De redactie van Dutchcowboys is te bereiken via redactie@dutchcowboys.nl
Prachtig hoor, de schier onbeperkte beschikbaarheid van al die informatie die mobiele apparaten ons bieden. Maar maakt dit ons werkelijk efficiënter?
Mobility is overal. Die jongen van sales keurt snel tussen twee vergaderingen door nog even een offerte goed. Iemand e-mailt in de pauze, tijdens een ‘dood’ moment, om terug te komen op de e-mail van vanmorgen. Even wachten op de volgende afspraak? Mooi moment om Facebook, Twitter en LinkedIn te checken. Prachtig die nieuwe technologieën, het heeft ons leven enorm verrijkt en makkelijker gemaakt. We gaan steeds meer toe naar ‘the internet of things’ waarbij alledaagse fysieke objecten zijn aangesloten op het internet en in staat zijn om andere apparaten te herkennen.
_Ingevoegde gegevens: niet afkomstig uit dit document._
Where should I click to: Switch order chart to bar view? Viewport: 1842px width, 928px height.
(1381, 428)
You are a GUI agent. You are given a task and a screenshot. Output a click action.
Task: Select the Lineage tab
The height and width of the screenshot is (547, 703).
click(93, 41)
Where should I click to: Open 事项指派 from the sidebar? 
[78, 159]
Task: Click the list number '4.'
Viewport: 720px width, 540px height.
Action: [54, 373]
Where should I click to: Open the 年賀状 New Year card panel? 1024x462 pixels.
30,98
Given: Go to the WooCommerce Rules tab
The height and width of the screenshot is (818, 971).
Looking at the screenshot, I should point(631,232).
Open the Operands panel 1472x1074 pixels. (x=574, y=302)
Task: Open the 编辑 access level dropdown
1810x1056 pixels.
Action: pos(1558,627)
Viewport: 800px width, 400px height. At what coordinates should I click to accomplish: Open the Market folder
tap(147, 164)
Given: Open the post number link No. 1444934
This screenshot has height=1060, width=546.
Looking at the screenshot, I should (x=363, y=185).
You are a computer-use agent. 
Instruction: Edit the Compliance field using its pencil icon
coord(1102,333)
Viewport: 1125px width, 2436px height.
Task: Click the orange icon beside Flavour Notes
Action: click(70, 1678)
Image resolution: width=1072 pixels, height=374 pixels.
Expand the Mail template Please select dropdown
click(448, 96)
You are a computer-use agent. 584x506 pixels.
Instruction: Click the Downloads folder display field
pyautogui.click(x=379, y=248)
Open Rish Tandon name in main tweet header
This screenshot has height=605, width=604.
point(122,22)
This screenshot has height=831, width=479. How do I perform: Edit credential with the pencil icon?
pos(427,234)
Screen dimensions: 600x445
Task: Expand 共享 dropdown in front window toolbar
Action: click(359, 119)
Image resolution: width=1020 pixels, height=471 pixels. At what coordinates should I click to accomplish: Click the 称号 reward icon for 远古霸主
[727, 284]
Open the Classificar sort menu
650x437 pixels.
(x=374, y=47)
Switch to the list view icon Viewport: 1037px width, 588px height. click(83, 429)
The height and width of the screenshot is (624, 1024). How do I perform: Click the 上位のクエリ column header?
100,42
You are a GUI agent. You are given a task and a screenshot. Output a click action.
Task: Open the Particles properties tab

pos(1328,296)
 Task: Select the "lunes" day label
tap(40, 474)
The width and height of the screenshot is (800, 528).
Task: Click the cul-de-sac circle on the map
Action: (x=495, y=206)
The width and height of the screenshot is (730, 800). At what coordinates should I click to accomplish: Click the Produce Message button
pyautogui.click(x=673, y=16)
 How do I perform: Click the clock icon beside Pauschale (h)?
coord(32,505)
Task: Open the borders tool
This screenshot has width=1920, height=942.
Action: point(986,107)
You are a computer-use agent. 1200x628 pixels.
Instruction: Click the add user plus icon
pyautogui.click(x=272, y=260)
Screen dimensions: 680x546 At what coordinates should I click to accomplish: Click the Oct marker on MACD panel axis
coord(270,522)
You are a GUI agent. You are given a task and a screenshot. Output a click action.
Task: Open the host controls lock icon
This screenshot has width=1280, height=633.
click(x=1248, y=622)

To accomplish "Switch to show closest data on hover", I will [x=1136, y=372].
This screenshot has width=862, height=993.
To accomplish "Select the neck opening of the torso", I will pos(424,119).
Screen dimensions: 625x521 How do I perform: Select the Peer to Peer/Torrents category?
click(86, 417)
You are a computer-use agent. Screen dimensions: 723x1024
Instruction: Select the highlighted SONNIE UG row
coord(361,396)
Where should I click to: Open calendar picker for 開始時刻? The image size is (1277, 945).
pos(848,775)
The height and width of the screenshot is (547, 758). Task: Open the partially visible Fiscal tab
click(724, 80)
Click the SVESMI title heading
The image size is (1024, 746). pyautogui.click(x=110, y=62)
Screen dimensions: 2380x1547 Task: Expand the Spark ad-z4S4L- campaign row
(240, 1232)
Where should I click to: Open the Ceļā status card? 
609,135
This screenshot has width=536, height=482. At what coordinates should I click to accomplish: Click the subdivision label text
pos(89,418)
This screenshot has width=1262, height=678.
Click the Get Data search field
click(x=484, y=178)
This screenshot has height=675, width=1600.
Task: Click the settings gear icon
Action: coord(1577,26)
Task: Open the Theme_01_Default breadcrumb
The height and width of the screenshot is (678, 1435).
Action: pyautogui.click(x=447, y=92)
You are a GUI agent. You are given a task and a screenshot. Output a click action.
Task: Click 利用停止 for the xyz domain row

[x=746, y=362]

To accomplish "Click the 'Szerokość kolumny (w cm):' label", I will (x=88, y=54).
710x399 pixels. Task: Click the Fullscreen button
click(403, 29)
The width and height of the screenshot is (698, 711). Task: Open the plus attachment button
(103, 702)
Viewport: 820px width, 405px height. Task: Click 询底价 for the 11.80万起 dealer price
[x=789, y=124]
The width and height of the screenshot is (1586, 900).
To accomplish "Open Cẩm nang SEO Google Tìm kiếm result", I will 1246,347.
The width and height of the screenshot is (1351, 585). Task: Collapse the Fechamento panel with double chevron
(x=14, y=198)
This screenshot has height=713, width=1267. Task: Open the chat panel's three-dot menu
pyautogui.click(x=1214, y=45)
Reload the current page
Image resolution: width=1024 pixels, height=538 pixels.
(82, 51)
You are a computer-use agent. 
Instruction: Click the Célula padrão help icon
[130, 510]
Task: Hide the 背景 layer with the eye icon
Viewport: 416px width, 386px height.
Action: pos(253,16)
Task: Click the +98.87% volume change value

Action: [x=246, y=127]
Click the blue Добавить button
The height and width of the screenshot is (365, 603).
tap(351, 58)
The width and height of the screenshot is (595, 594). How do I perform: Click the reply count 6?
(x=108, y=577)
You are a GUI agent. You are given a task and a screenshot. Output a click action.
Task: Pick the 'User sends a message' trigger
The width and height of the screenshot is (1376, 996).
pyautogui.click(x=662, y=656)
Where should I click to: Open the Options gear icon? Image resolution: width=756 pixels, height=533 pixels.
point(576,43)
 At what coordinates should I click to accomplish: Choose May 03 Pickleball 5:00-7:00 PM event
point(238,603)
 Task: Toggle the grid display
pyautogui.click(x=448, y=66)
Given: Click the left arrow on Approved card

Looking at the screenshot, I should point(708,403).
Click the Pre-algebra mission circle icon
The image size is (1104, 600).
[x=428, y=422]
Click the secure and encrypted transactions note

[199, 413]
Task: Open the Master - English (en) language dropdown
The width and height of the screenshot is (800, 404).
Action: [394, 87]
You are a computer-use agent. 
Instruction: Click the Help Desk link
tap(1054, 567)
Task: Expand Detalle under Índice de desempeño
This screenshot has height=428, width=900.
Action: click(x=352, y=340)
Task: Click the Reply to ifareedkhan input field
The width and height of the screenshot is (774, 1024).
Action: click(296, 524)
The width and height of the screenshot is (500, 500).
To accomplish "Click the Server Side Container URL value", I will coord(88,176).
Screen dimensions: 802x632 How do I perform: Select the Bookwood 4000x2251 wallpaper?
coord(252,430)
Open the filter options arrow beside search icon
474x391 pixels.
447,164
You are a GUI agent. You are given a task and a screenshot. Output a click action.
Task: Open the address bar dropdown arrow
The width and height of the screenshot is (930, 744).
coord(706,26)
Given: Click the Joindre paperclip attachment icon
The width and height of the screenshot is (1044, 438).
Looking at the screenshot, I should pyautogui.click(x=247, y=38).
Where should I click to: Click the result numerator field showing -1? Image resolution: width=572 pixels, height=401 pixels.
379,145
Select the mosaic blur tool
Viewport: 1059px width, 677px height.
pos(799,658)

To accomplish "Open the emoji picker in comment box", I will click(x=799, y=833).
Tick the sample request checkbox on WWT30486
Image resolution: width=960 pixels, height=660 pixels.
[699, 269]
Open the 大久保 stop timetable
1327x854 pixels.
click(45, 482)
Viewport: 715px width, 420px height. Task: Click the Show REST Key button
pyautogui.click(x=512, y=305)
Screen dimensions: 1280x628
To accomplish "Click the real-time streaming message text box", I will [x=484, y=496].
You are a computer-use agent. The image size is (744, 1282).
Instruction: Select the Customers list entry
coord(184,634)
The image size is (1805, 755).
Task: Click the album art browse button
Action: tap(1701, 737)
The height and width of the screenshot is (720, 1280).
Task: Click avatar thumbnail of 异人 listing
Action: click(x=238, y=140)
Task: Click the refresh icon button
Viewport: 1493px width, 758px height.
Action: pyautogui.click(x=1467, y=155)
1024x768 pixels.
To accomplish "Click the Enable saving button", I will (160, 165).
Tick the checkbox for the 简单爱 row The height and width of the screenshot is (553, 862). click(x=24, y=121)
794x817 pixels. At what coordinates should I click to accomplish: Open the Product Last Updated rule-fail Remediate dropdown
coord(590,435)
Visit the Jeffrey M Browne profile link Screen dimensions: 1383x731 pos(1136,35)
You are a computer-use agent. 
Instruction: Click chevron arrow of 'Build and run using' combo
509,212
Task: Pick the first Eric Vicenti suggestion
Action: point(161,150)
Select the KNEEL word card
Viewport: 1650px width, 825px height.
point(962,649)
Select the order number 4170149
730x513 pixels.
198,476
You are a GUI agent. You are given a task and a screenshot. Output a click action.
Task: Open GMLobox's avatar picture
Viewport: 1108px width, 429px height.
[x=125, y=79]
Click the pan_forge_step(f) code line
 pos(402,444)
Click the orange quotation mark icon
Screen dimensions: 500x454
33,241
Zoals met alle nieuwe technologieën is het even wennen. Het gevaar is groot dat we doorslaan in ons enthousiasme voor deze innovaties. We moeten steeds meer en steeds sneller schakelen. En we krijgen een stortvloed van informatie over ons heen. Ik heb wel eens gehoord dat iemand in de negentiende eeuw in zijn hele leven evenveel informatie voor zijn kiezen kreeg als iemand in dit tijdsgewricht met een kwartaalabonnement op de NRC.
Bezinning
Het gevolg? Elk momentje van bezinning, uitkristallisatie en verdieping van ons denken duwen we weg uit ons leven. We menen hier efficiënter door te worden en er beter door te communiceren, maar daar heb ik sterk mijn twijfels over. Zeker als je kijkt naar de ‘tijd-kwaliteit’-verhouding. Bij het schrijven van een brief op papier word je gedwongen om na te denken. Ja, het is tijdrovend, maar de kwaliteit is hoger. Ook bij het maken van foto’s op een filmrolletje word je gedwongen om het goede moment af te wachten en keuzes te maken. Want elk te ontwikkelen filmrolletje kost geld. En was de kwaliteit van de fotografie in het analoge tijdperk nu echt minder?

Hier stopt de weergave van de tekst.